WHAT TO WORK ON
Transcribe exactly, please, the line bearing "Where should I" and all later lines through the end of the records, with the pictures left out.

INPUT
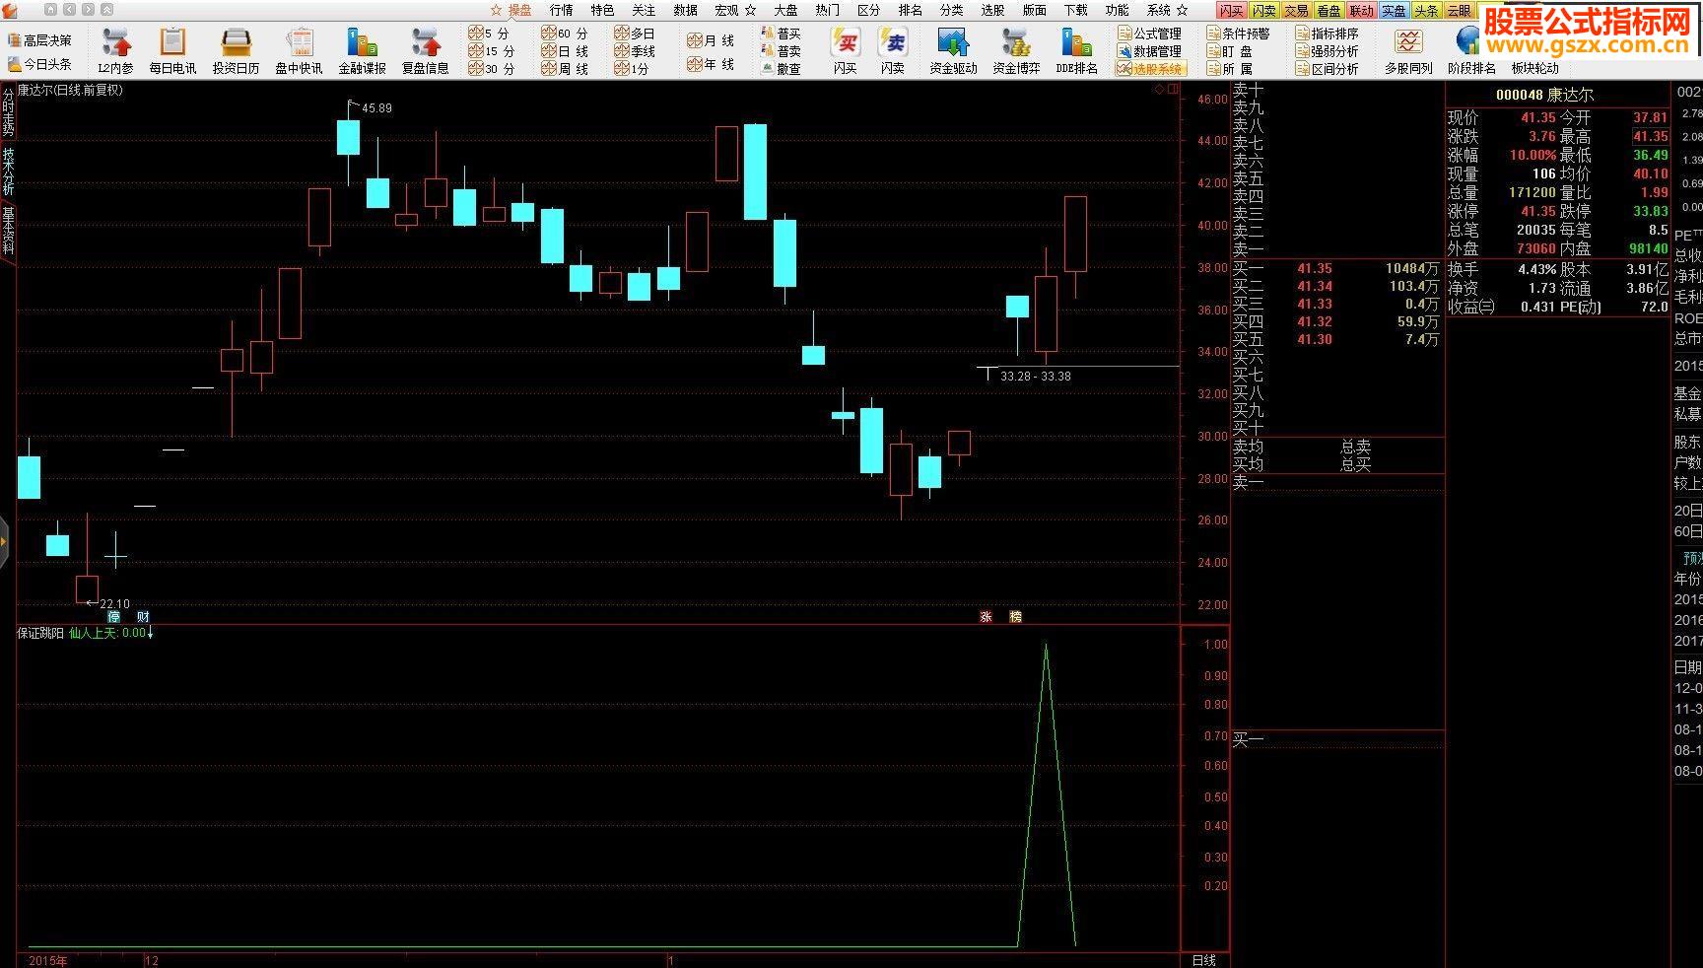This screenshot has width=1703, height=968.
Task: Click the 选股系统 button
Action: click(x=1150, y=69)
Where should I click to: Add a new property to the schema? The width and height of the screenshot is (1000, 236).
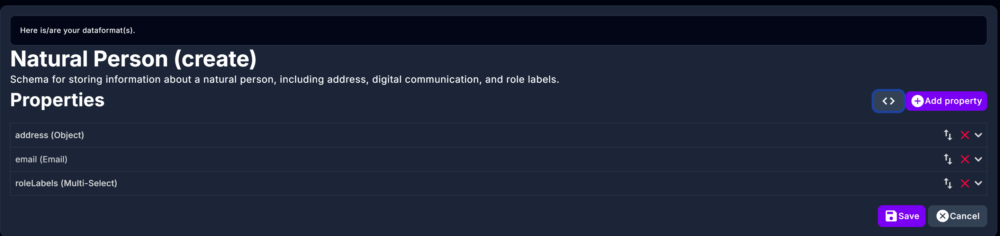tap(946, 101)
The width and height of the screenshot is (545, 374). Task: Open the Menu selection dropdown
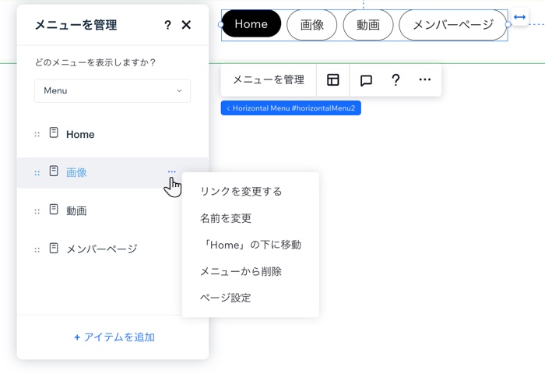112,91
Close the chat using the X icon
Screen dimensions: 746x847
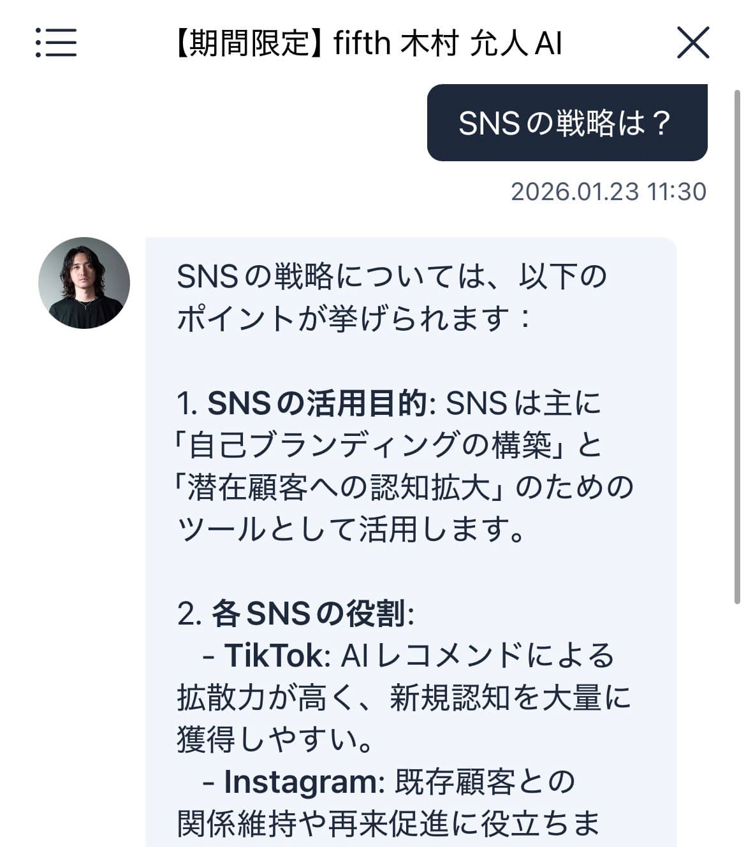click(x=692, y=43)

REPLY TO THE TASK
Where should I click to: Add a new property to the schema? The width and height of the screenshot is (1000, 236).
tap(946, 101)
The width and height of the screenshot is (545, 374). Task: Open the Menu selection dropdown
112,91
Close the chat using the X icon
Screen dimensions: 746x847
click(x=692, y=43)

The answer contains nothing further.